Risks associated with non-invasive ventilation
Non-invasive ventilation (NIV) is increasingly being used in acute hospitals and a recent NHS audit has highlighted the importance of giving NIV in an appropriate environment by appropriately trained staff. A particular risk relating to the delivery of NIV has been identified. A serious incident reported to the National Reporting and Learning System (NRLS)
described that a mask for non-invasive ventilation (NIV) was attached to a patient’s face but the ventilation machine had not been switched on. The patient became severely hypoxic and died. A similar case has also been reported to MHRA.

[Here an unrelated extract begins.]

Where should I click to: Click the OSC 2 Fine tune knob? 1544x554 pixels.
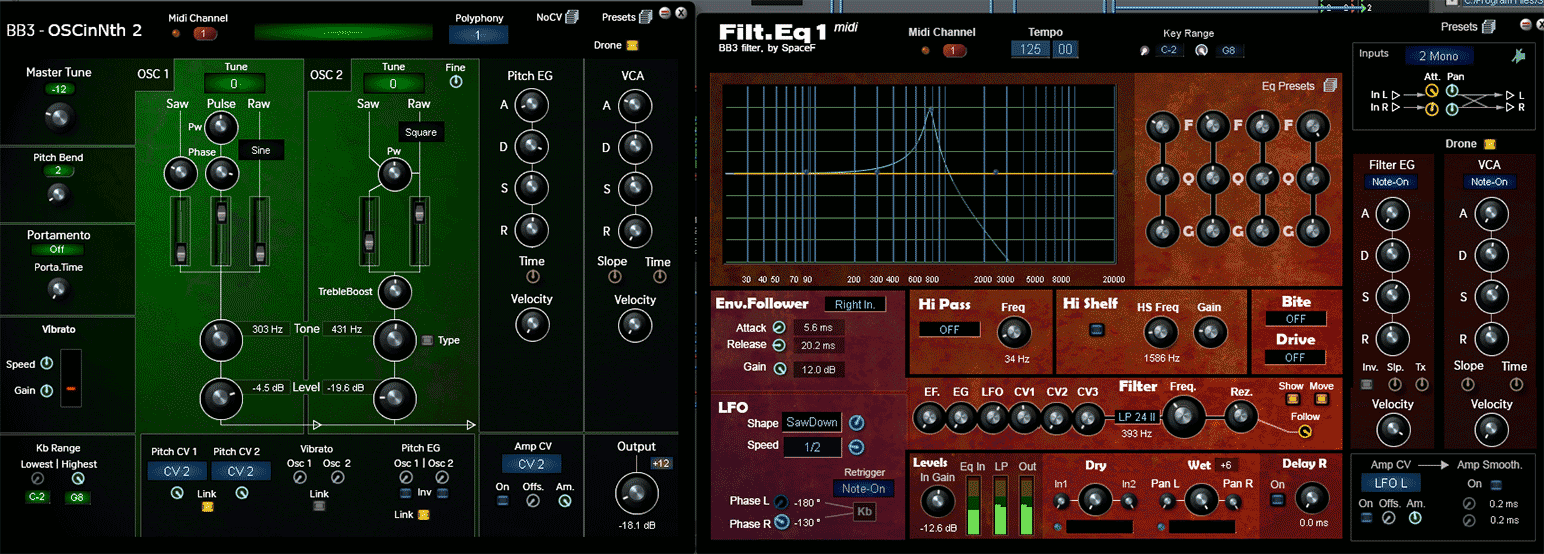point(456,82)
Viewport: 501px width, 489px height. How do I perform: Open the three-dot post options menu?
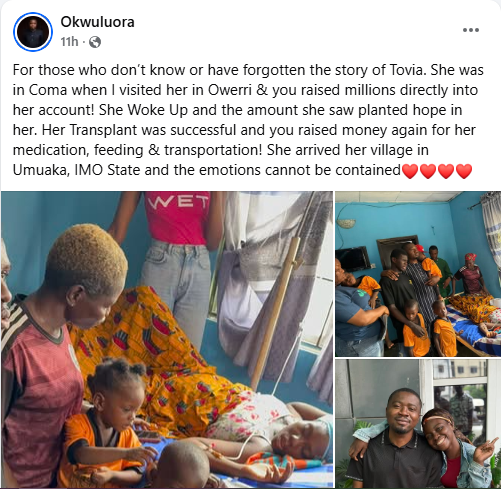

A review of NRLS data since 2012 identified three additional fatal incidents in which the oxygen supply was found to be disconnected when patients were receiving NIV. In these cases, the length of time that the oxygen tubing was detached was unknown as no regular checking of oxygen tubing was completed, and no patient observations were recorded.
Unlike ventilators that provide life-sustaining ventilation, non-invasive ventilators may lack features to warn staff of delivery problems, such as disconnection and loss of gas supply. Where devices delivering NIV have an alarm facility, this function has sometimes been disabled by staff. Devices also differ in their modes of operation; for example, following a pause in NIV therapy, some machines automatically revert to ventilation support when the mask is re-fitted; others need to be manually reactivated.
Review of incidents reported to the NRLS suggest that risks are increased when:
- patients, especially those with limited ability to summon help, are not closely monitored
- staff are not familiar with the equipment and its correct use (e.g. unclear about when to use vented or non-vented masks, or patients bringing devices from home)
- a new make and model of device is implemented; staff, even when they have been trained on the new device, may instinctively expect the device to work in the same way as the previous make and model in use.